Chi^{1} Hydrae

Observation data Epoch J2000.0 Equinox J2000.0 (ICRS)
- Constellation: Hydra
- Right ascension: 11^{h} 05^{m} 19.90766^{s}
- Declination: −27° 17′ 36.9957″
- Apparent magnitude (V): 4.94

Characteristics
- Spectral type: F4 V + F7 V
- U−B color index: +0.04
- B−V color index: +0.36

Astrometry
- Radial velocity (R_{v}): +19.1±1.6 km/s
- Proper motion (μ): RA: −190.728 mas/yr Dec.: −6.273 mas/yr
- Parallax (π): 22.8323±0.1828 mas
- Distance: 143 ± 1 ly (43.8 ± 0.4 pc)
- Absolute magnitude (M_{V}): 1.74

Orbit
- Period (P): 7.5535±0.0064 yr
- Semi-major axis (a): 0.1388±0.0016″
- Eccentricity (e): 0.349±0.015
- Inclination (i): 96.50±0.84°
- Longitude of the node (Ω): 224.00±0.59°
- Periastron epoch (T): 1983.455 ± 0.084
- Argument of periastron (ω) (secondary): 343.0±4.3°

Details

χ^{1} Hya A
- Mass: 1.93 M_{☉}
- Radius: 3.19 R_{☉}
- Luminosity: 17.798 L_{☉}
- Temperature: 6,637 K
- Metallicity [Fe/H]: −0.10 dex
- Age: 1.3 Gyr

χ^{1} Hya B
- Mass: 1.93 M_{☉}
- Other designations: χ^{1} Hya, CD−26°8338, FK5 419, GJ 3642, HD 96202, HIP 54204, HR 4314, SAO 179514

Database references
- SIMBAD: data

= Chi1 Hydrae =

Star in the constellation Hydra

Chi^{1} Hydrae (χ^{1} Hydrae) is a binary star in the equatorial constellation of Hydra.

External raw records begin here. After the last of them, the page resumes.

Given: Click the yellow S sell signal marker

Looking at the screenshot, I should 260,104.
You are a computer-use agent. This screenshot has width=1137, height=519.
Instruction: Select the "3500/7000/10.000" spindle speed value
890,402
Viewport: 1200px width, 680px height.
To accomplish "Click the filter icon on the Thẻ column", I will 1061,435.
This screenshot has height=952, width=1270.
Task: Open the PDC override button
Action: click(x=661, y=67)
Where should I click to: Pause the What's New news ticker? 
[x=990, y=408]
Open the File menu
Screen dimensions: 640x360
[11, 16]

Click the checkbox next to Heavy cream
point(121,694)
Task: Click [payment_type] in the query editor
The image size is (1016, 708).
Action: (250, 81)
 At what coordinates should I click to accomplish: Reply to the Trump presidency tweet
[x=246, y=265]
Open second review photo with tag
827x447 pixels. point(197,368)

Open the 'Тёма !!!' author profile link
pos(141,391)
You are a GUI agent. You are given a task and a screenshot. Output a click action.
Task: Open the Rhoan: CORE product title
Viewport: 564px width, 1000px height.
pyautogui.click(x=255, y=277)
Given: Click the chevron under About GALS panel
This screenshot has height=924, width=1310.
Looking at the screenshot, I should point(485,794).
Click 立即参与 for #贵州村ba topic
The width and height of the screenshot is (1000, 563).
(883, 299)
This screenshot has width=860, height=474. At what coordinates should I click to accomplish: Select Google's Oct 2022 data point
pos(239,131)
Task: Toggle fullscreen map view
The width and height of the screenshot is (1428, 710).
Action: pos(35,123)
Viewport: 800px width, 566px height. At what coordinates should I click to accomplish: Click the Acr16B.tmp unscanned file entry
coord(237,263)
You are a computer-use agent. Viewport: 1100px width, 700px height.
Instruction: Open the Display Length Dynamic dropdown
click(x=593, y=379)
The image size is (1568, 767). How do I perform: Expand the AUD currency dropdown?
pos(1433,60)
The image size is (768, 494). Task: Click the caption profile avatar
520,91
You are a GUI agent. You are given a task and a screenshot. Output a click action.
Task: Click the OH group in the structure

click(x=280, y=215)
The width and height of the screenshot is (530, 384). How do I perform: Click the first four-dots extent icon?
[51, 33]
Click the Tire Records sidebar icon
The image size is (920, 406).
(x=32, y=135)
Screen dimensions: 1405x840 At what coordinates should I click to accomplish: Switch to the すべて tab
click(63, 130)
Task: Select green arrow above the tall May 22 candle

It originally received the Flamsteed designation of 9 Crateris before being placed in the Hydra constellation. Based upon an annual parallax shift of 22.8 mas as seen from Earth, it is located about 143 light years from the Sun. It is visible to the naked eye with a combined apparent visual magnitude of 4.94.

The two components of this system appear to have equal masses of 1.93 times the mass of the Sun. The pair circle each other with an orbital period of 7.55 years with an eccentricity of 0.35.